▶ [Your goal]: Below are the records; copy exactly the stretch from the line containing "Task: Click Google" through the line containing "Task: Click on Manchester City team name", both ends included, and nothing else.

[Recorded data]
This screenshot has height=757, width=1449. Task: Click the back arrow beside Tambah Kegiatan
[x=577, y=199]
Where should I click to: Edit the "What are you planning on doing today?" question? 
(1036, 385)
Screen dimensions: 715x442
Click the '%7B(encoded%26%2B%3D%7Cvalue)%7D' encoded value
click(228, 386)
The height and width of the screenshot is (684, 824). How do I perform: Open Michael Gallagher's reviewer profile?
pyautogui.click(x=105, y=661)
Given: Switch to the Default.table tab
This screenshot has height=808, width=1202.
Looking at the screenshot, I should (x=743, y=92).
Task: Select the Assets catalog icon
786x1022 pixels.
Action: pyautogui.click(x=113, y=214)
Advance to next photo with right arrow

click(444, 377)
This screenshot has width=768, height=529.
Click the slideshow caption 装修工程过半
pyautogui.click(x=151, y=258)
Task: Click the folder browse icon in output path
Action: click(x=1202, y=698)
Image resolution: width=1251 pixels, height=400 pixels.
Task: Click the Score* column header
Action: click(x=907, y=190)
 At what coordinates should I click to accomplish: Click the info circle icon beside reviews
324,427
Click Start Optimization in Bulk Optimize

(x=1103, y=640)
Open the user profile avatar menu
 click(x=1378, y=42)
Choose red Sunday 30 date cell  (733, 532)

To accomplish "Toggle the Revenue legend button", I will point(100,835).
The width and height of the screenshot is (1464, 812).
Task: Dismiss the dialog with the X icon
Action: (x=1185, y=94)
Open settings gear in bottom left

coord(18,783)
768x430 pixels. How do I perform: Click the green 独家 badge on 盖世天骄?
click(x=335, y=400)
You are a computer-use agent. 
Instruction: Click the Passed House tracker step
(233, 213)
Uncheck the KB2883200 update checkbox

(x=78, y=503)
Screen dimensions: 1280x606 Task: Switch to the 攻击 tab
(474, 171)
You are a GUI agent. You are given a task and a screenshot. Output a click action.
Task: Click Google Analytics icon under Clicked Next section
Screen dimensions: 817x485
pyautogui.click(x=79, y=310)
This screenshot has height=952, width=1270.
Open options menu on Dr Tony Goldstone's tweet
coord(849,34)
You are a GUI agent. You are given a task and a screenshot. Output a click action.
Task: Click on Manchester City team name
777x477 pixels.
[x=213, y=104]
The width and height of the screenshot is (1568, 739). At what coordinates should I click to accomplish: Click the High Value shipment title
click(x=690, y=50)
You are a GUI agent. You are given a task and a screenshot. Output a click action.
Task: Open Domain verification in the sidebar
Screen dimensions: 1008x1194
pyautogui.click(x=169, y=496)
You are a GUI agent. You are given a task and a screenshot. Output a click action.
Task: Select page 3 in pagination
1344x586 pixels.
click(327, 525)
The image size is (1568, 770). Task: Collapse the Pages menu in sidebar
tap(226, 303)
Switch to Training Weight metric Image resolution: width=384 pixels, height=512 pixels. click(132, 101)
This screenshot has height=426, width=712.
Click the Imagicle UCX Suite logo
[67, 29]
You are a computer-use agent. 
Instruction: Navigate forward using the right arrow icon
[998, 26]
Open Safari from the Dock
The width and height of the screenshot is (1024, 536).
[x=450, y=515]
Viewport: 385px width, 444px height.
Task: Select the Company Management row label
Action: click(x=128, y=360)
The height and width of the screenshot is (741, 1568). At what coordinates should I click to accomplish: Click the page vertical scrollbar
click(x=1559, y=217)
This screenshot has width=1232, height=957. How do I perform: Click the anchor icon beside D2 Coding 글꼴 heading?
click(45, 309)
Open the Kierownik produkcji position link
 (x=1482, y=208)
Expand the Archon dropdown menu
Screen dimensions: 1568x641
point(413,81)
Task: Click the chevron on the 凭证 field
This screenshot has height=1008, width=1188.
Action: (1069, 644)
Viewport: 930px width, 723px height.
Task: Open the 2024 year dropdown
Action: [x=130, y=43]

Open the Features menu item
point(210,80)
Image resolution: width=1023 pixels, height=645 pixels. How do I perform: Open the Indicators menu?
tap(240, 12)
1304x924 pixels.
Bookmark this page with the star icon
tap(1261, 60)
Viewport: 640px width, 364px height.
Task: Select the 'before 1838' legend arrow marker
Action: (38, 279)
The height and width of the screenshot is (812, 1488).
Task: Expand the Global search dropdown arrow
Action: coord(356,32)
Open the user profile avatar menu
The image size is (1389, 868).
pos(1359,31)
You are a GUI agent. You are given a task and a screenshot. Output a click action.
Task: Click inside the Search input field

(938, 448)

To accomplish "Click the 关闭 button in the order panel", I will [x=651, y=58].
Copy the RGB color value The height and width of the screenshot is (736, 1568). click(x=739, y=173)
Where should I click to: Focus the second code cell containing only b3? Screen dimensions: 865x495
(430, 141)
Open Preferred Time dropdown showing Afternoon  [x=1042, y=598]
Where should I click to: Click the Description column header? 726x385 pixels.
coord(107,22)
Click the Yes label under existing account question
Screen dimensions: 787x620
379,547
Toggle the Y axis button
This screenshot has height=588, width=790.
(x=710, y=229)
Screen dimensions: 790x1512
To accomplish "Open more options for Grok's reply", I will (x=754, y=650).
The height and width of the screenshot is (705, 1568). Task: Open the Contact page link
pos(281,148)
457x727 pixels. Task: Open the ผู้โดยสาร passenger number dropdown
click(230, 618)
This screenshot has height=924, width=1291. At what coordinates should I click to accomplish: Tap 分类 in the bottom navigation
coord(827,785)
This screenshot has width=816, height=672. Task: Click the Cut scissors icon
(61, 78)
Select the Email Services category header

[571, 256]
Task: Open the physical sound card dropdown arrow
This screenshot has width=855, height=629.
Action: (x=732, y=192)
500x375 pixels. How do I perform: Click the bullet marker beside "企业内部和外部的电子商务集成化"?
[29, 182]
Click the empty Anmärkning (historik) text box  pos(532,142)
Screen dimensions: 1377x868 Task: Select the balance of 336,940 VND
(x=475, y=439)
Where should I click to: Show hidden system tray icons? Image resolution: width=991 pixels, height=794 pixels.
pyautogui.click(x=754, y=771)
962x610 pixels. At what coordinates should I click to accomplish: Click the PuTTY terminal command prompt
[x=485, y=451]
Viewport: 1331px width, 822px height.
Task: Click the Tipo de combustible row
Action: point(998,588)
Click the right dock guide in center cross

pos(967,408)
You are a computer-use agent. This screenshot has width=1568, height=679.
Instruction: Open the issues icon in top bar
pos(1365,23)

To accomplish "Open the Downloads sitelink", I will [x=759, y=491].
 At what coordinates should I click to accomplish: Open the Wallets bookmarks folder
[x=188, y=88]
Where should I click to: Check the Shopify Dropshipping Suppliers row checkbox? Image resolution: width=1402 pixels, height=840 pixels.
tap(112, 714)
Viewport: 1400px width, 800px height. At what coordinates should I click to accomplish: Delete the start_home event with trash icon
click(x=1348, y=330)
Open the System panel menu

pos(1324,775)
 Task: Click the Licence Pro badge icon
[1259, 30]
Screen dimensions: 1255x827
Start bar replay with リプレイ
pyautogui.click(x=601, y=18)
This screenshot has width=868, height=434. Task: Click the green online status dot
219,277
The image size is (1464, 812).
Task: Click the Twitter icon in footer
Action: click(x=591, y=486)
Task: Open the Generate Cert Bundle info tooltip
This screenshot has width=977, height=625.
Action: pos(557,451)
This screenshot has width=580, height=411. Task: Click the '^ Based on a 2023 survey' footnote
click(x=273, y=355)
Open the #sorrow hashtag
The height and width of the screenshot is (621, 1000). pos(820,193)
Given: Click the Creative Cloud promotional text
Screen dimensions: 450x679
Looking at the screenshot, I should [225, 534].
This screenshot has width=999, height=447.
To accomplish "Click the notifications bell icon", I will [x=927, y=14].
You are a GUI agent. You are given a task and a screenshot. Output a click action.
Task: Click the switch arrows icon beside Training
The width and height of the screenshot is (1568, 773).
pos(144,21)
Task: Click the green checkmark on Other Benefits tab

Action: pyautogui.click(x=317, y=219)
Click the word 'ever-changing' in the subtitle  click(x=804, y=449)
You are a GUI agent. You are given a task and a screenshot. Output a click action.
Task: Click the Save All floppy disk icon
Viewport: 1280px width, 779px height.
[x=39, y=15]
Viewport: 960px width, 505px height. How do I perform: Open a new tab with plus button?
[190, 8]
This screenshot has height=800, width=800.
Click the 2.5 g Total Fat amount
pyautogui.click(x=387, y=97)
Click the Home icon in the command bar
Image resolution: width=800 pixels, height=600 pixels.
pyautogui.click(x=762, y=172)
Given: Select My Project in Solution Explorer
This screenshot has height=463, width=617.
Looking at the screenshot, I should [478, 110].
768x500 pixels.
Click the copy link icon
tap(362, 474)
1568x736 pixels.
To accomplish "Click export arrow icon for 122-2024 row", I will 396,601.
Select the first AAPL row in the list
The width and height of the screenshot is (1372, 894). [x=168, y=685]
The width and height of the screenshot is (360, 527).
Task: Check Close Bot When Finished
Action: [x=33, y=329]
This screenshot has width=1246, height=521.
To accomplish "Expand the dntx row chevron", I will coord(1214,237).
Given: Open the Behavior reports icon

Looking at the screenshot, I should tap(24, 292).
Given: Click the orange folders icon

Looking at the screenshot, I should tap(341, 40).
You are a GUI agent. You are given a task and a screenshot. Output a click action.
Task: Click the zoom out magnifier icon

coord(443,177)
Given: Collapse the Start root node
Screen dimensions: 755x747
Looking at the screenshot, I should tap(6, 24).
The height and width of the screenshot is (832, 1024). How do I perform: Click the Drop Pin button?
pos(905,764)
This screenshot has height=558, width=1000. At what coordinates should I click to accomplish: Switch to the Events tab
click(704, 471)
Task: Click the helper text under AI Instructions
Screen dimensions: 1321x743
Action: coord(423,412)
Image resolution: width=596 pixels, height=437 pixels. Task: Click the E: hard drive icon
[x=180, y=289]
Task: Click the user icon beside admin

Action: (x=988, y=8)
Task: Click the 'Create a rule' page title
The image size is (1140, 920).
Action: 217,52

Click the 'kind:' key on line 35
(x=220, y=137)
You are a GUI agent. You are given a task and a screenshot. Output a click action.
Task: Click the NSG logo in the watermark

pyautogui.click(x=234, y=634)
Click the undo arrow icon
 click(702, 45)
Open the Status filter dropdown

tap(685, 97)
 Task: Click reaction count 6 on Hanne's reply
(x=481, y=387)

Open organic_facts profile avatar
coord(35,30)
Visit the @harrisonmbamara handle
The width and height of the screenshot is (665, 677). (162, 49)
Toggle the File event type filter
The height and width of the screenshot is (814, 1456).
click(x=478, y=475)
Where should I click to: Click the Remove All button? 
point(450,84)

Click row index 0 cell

▶ [Solution to the exercise]:
Task: Click Google Analytics icon under Clicked Next section
Screen dimensions: 817x485
pyautogui.click(x=79, y=310)
This screenshot has height=952, width=1270.
Open options menu on Dr Tony Goldstone's tweet
coord(849,34)
You are a GUI agent. You are given a task and a screenshot. Output a click action.
Task: Click on Manchester City team name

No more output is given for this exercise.